KIN, by Bathsheba Doran. Playwrights Horizons, 416 W. 42nd St.; $70; 212-279-4200; playwrightshorizons.org

"Kin" also includes a long-lingering trauma. And Bathsheba Doran, a young playwright in her breakthrough production, forms its ultimate impact through a series of brief fragments -- shards, really. Instead of the story of one woman and those around her, however, "Kin" gives us vivid and subtle details about nine people who, eventually, come together in a funny-wistful modern concept -- or is it a compromise? -- of family.

Doran, a former TV-sketch writer in England and a graduate of Columbia and Juilliard, has a lovely, merciless way of nailing characters with the almost-absurdity of life. The main character, if we insist there be one, must be Anna (Kristen Bush), a lanky, unmarried beauty and a literary scholar who is dismayed to find herself an expert on Keats' punctuation.

Her best friend (Laura Heisler) is an unemployed actress who depresses others with her depth of feeling. Anna hooks up with an unlikely guy (Patch Darragh), an Irish personal trainer with an agoraphobic mother (Suzanne Bertish) back home. Personal capsules don't do justice to the singularity of all these people, including Anna's distant father (the remarkable Cotter Smith), a military-secrets officer who suddenly yearns for fewer secrets.

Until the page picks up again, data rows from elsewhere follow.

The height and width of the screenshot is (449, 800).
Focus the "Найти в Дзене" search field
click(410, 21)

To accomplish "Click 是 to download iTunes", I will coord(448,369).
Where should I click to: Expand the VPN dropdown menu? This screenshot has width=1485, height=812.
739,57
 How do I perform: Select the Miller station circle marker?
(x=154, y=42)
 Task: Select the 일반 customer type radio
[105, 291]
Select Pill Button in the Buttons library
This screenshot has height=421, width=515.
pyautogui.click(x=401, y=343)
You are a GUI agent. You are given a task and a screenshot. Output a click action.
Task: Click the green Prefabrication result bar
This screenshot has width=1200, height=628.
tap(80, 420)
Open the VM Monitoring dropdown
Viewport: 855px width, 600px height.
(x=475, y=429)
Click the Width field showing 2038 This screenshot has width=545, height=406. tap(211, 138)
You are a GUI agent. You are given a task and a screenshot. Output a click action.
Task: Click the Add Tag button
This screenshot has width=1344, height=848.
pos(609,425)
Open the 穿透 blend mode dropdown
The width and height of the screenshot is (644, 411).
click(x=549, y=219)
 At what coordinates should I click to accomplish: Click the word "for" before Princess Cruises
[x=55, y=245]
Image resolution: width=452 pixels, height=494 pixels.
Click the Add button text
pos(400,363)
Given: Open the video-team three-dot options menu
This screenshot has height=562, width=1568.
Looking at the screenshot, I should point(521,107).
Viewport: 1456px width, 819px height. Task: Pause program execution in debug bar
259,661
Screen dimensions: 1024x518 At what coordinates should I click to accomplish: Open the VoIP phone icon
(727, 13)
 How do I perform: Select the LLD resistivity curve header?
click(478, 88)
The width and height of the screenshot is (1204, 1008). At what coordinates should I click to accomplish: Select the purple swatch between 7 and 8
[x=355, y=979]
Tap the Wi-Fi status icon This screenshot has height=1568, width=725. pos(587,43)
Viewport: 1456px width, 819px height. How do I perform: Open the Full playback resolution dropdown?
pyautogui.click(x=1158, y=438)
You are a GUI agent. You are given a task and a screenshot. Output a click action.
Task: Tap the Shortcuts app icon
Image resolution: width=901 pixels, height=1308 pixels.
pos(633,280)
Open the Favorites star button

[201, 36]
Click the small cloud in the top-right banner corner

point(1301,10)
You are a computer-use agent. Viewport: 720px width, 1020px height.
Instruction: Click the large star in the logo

Lonely people try to reach out by describing what the sky looks like to them. A professor drops Anna with hilarious cruelty. People who appear, for a flash, to be soul mates are definitely not. The acting is terrific and the setting -- a big, movable diorama -- takes us from Manhattan to the Irish countryside in unexpected ways.

Director Sam Gold, responsible for emotionally meticulous productions of new work by Annie Baker and Kim Rosenstock, weaves all the threads into a tapestry that just might look like happiness. For theatergoers, at least, it is.